##### LISTED ENTRIES

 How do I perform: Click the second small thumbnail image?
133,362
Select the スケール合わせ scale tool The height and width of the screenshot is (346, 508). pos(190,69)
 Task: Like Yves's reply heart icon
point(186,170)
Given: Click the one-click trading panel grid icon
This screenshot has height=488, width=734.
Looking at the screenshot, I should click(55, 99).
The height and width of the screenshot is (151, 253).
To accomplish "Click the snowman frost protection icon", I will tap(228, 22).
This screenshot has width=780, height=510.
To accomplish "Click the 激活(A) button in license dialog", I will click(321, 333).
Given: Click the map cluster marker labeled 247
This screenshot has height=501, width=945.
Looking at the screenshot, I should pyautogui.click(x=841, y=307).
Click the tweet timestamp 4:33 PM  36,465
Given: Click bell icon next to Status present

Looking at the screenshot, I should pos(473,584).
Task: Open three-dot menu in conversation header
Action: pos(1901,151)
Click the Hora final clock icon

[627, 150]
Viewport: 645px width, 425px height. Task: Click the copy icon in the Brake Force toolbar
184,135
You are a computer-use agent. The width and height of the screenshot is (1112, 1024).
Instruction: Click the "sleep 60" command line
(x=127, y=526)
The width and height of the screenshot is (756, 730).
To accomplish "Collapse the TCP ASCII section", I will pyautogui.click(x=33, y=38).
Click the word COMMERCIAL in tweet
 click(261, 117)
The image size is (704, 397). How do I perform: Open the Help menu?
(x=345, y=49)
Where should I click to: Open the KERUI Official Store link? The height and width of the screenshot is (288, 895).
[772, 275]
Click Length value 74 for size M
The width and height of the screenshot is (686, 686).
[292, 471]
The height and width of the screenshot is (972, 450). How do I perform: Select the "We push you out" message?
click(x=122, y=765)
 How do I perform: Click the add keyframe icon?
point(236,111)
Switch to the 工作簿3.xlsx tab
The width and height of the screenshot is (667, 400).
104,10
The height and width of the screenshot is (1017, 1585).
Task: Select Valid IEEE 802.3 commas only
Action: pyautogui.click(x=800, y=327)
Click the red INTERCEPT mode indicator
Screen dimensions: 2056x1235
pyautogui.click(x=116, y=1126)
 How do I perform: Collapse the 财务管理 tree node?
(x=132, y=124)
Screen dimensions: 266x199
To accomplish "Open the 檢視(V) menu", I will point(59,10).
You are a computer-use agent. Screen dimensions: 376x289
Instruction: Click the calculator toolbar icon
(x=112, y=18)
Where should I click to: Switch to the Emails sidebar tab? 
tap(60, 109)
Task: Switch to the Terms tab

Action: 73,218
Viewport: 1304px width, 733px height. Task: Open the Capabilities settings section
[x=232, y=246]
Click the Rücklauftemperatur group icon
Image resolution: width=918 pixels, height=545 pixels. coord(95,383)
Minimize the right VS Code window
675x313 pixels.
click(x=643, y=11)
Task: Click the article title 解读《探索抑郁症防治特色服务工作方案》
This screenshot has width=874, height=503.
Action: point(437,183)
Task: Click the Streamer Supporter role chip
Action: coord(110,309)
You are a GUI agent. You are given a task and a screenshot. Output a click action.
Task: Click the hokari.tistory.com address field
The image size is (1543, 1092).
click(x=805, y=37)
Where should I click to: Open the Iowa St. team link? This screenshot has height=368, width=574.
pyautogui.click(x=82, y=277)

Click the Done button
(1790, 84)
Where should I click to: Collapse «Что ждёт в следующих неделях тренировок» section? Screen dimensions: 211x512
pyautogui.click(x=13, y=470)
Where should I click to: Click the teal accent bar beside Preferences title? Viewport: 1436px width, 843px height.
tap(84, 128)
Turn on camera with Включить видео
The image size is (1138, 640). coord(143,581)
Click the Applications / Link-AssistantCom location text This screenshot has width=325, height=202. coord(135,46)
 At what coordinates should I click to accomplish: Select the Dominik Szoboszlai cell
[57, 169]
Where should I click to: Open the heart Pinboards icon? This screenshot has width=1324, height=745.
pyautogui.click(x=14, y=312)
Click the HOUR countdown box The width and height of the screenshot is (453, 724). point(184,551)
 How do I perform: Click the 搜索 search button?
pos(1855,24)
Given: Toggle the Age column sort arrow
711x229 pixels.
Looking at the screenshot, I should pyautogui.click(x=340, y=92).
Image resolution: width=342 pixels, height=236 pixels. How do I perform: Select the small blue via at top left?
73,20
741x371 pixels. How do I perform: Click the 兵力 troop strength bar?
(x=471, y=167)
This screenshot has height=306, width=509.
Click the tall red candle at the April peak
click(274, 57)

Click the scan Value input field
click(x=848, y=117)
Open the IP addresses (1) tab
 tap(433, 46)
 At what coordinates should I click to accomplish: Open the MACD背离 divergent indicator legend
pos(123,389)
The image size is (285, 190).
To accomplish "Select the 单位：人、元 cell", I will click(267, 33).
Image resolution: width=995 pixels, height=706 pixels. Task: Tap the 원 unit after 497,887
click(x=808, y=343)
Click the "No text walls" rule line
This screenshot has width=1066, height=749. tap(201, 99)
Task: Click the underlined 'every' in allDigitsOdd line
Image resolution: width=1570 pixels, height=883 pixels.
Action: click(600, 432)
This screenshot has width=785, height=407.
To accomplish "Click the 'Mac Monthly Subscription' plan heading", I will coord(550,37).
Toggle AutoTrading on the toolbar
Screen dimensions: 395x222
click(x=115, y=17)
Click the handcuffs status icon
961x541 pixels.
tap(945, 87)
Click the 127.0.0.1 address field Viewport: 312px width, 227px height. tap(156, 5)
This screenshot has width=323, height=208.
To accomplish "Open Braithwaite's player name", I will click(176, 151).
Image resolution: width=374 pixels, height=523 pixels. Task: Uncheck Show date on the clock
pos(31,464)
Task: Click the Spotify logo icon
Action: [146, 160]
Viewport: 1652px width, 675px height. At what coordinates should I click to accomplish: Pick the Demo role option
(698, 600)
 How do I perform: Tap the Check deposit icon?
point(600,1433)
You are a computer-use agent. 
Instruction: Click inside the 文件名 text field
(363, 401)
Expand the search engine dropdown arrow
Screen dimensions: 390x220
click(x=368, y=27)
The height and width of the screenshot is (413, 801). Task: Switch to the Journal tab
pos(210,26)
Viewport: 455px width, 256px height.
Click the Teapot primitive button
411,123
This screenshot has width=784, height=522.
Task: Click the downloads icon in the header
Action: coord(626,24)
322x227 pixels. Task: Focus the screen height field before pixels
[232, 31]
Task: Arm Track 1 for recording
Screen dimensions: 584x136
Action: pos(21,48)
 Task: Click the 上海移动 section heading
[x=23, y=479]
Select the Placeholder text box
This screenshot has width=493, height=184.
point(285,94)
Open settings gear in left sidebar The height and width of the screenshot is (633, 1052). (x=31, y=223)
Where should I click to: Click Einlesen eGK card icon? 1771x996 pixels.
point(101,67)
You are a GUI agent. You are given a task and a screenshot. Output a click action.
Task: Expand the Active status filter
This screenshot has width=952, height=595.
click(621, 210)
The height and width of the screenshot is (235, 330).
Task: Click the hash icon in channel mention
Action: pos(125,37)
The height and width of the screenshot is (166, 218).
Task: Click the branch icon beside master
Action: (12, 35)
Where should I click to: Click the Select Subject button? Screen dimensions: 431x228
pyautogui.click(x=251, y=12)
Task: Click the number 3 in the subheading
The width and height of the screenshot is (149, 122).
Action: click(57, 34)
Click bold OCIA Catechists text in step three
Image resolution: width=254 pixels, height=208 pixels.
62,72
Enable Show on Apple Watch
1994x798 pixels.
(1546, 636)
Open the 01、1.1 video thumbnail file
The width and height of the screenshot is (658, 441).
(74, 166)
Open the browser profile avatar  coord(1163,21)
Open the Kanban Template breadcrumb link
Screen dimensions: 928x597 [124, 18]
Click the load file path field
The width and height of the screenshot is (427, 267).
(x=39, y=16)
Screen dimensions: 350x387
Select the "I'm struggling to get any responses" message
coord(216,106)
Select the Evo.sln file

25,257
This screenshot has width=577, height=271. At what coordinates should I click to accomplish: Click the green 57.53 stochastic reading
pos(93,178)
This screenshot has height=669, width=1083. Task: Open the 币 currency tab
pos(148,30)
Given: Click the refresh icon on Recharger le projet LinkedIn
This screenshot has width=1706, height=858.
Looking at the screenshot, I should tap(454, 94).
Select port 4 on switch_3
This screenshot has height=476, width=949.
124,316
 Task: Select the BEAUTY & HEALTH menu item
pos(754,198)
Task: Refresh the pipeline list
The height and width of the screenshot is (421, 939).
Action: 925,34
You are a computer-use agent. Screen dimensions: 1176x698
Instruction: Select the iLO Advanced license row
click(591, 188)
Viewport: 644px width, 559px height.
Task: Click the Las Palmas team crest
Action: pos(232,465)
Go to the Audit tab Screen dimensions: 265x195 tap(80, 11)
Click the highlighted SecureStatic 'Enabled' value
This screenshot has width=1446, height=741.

##########

Reproduce the lines above verbatim, beginning with the line that contains "Click the scan Value input field" and continuing through the line that contains "point(600,1433)", with both of those lines included.

▶ REPLY TO THE TASK:
Click the scan Value input field
click(x=848, y=117)
Open the IP addresses (1) tab
 tap(433, 46)
 At what coordinates should I click to accomplish: Open the MACD背离 divergent indicator legend
pos(123,389)
The image size is (285, 190).
To accomplish "Select the 单位：人、元 cell", I will click(267, 33).
Image resolution: width=995 pixels, height=706 pixels. Task: Tap the 원 unit after 497,887
click(x=808, y=343)
Click the "No text walls" rule line
This screenshot has width=1066, height=749. tap(201, 99)
Task: Click the underlined 'every' in allDigitsOdd line
Image resolution: width=1570 pixels, height=883 pixels.
Action: click(600, 432)
This screenshot has width=785, height=407.
To accomplish "Click the 'Mac Monthly Subscription' plan heading", I will coord(550,37).
Toggle AutoTrading on the toolbar
Screen dimensions: 395x222
click(x=115, y=17)
Click the handcuffs status icon
961x541 pixels.
tap(945, 87)
Click the 127.0.0.1 address field Viewport: 312px width, 227px height. tap(156, 5)
This screenshot has width=323, height=208.
To accomplish "Open Braithwaite's player name", I will click(176, 151).
Image resolution: width=374 pixels, height=523 pixels. Task: Uncheck Show date on the clock
pos(31,464)
Task: Click the Spotify logo icon
Action: [146, 160]
Viewport: 1652px width, 675px height. At what coordinates should I click to accomplish: Pick the Demo role option
(698, 600)
 How do I perform: Tap the Check deposit icon?
point(600,1433)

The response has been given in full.